I wonder why he measured me if he’s only going to hand me something off the rack and then check the cuffs later, but I figure it’s his shop. He must know what he’s doing.

I’m almost to the dressing room when I hear a phone ring.

“Better get that,” Maury says. “It’s that time of day.”

“Wife?”

“Girlfriend.”

As I’m pulling the dressing room curtain shut I hear, “Hello?…Sylvia!”

I don’t want to be eavesdropping, so I force myself not to hear. When I come out a few minutes later, Maury’s off the phone.

“Let’s take a look at that fit,” he says. “Hmm…just as I suspected. Everything else is fine, but I think we need to take the cuffs up a half inch, maybe just a quarter, so they break perfectly across the tops of your shoes. Here, let me chalk them.”

As he’s down on the floor near my ankles, chalking, he begins singing softly.


Trousers dragging, slowly dragging through the street/Yes! I’m walking, but I’m walking without feet!

“What’s that song?” I ask.

Maury looks up at me, stunned by the gaps in my education. “It’s ‘Sam, You Made the Pants Too Long’, 1932. You don’t know ‘Sam, You Made the Pants Too Long’? It’s a classic, every tailor’s favorite song. And believe you me, you do
not
want to be on a first date walking without feet.”

“I see your point.”

Geez, Maury seems to know a little bit about everything. He’s a regular polymath.

Maybe he knows how to talk to women too.

“So, um,” I say awkwardly, “that was your girlfriend on the phone?”

“One of them,” he says.

Maury’s got more than one girlfriend? He’s a regular stud – the guy really is magnificent!

“Maybe you can help me then,” I say. “How do you talk to women?”

“What do you mean, how? You open your mouth. Words come out. If you’re lucky, they make sense.”

“Yeah, I get that part.
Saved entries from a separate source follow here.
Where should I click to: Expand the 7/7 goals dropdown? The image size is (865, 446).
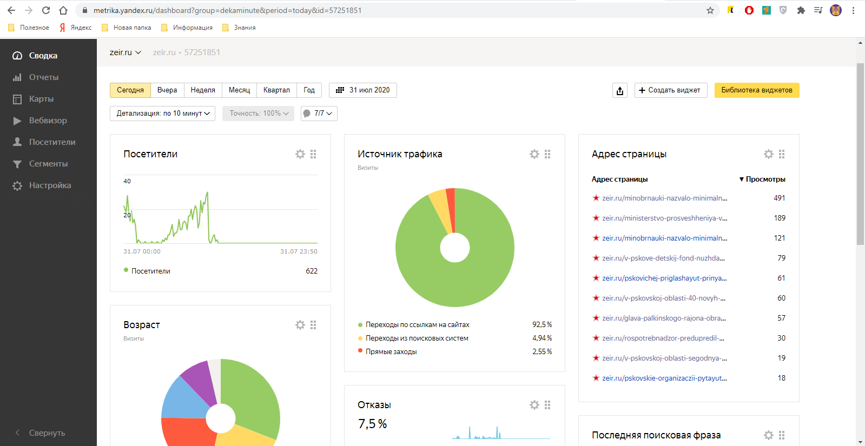[x=319, y=114]
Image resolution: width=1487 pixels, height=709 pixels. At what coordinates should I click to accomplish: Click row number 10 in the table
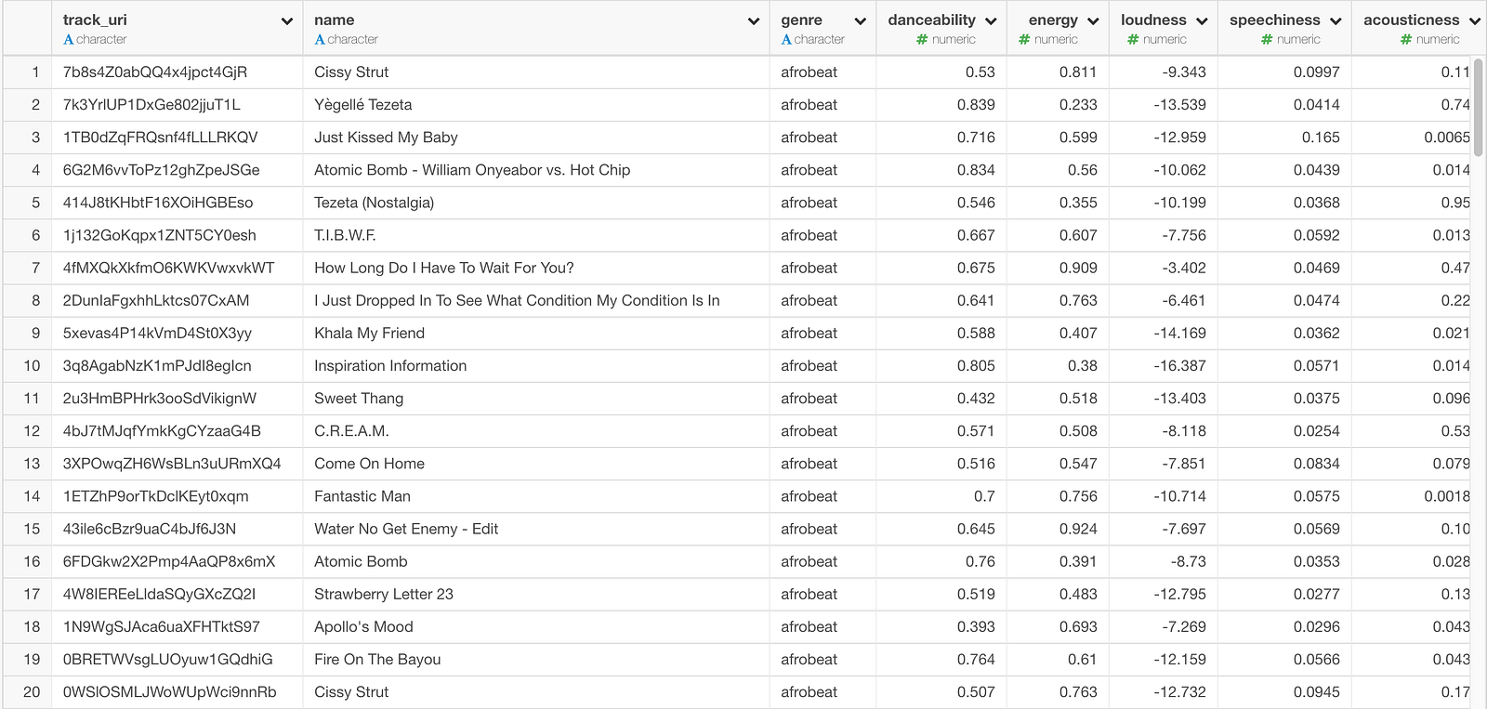pyautogui.click(x=33, y=366)
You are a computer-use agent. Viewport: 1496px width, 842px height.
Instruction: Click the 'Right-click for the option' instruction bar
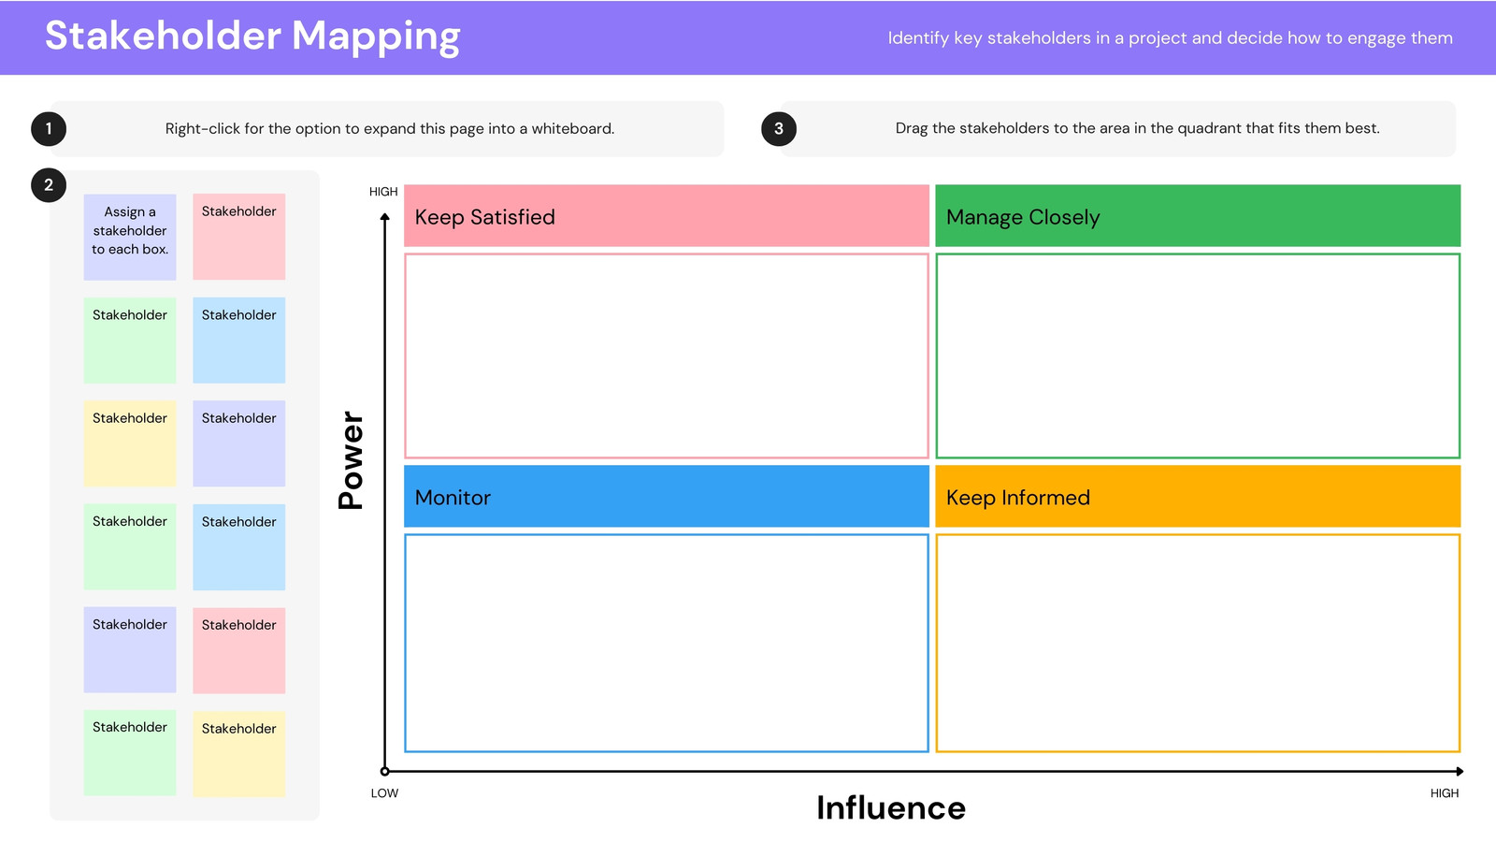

But you’ve got more than one girlfriend. What do you talk to women about that makes them want to go out with you more than once?”

“Oh, that’s easy.”

“It is?”

“Sure! You don’t talk. You listen.”

“But how is it a conversation if you don’t say anything?”

“Well, of course you say
something
. You ask them questions, show an interest. Find out what interests them and then just let them talk and talk.” He laughs knowingly. “Believe me, they’ll do it.”

“What kind of questions?”

“Gee, kid, do I have to go on the date for you?”

Ouch.

“Just ask questions. ‘What’s your favorite color?’ ‘Do you really think the Cold War is over?’ ‘Do you like your pizza plain or with pepperoni?’”

“Just ask questions,” I echo, as if making a mental note.

“Really, it doesn’t matter what you ask them, so long as it comes across that you’re soliciting their opinion. Women love to have their opinions solicited. Makes them feel like what they’ve got to say actually matters.”

“Make her feel like what she’s got to say actually matters,” I echo.

“Oh, but be sure to pay attention when she’s talking. There can be hell to pay if you don’t. Some women like to trip you up that way. Like you think they’ve answered your question? You know, maybe you’ve asked what her favorite color is? And she says blue right away, but then she goes on and on and on with details about it. Before you know it, your mind is drifting to other things, she changes her answer to yellow, you totally miss that part, her birthday comes, you give her a blue sweater, think you did great remembering her favorite color. Turns out, the part you didn’t hear was when she amended it to say blue
used
to be her favorite color, until her father was struck and killed by a drunken driver driving a blue car. Before you know it, the relationship’s over. Swear to God.” Maury holds up a hand. “Happened to me once.”

“Wow, that must have been rough.”

“Nah, it wasn’t too bad actually. She used to wear yellow all the time and I could never quite figure it out until the end there. It was like dating a yield sign. I never was crazy about yellow.”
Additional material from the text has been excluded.